Count the lines in the records below that contain the string "what" with the same capitalization, and reply with that number alone.

__Stored records__:

——————

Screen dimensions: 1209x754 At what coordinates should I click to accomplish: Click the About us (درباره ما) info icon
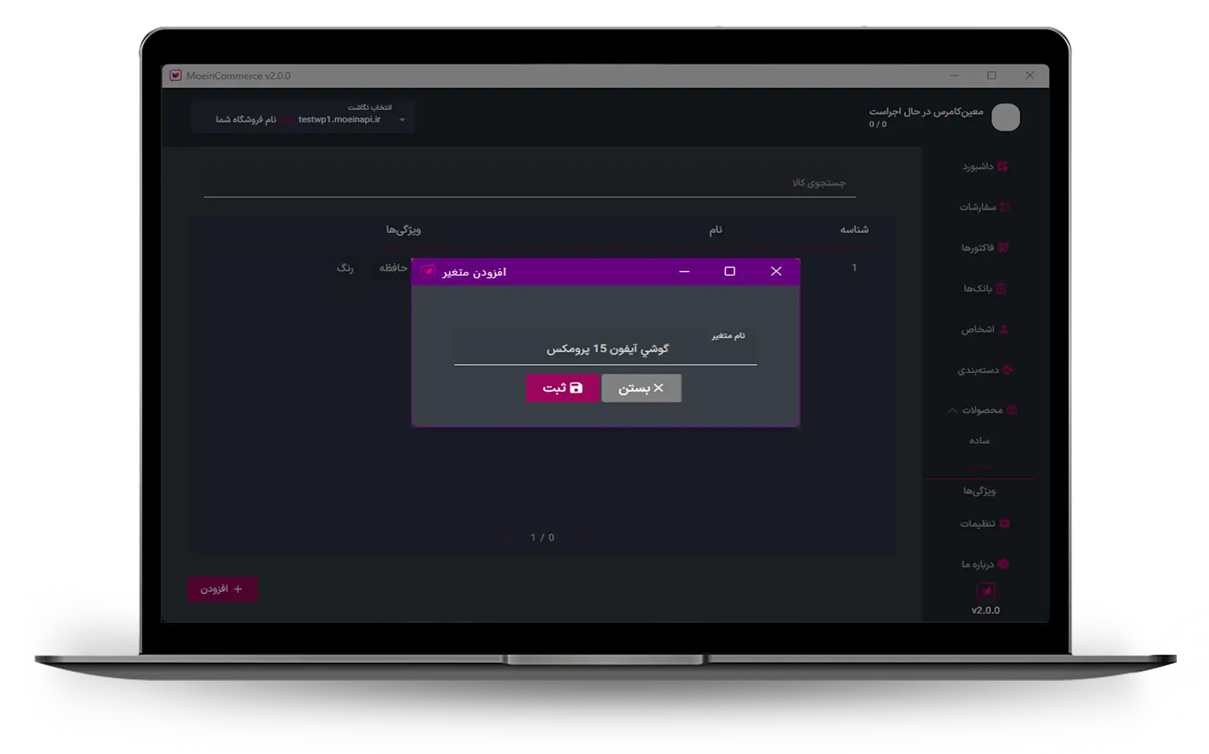click(1003, 564)
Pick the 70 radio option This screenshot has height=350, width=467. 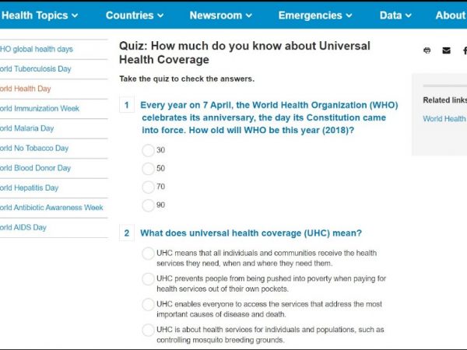click(148, 187)
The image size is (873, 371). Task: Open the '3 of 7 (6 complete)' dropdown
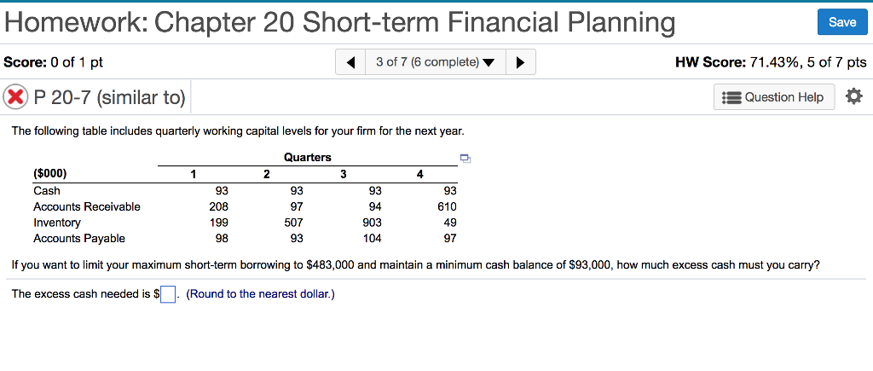[436, 62]
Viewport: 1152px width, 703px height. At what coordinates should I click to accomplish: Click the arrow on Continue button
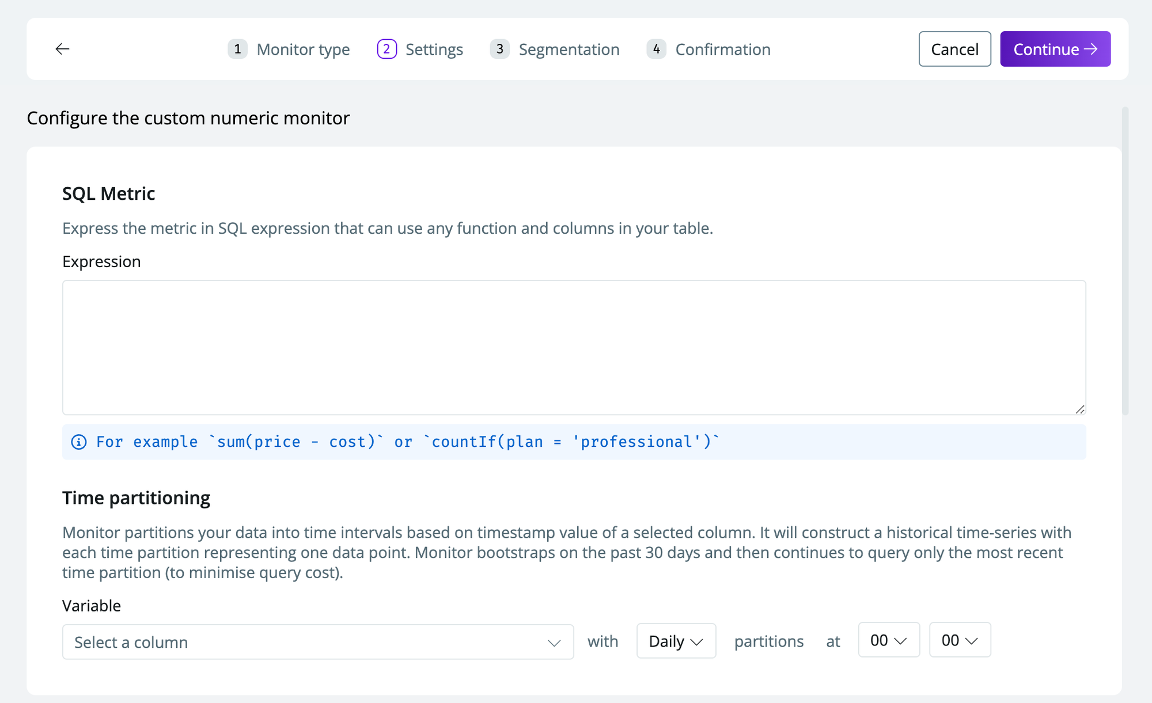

——————

__Solution for this problem__: 2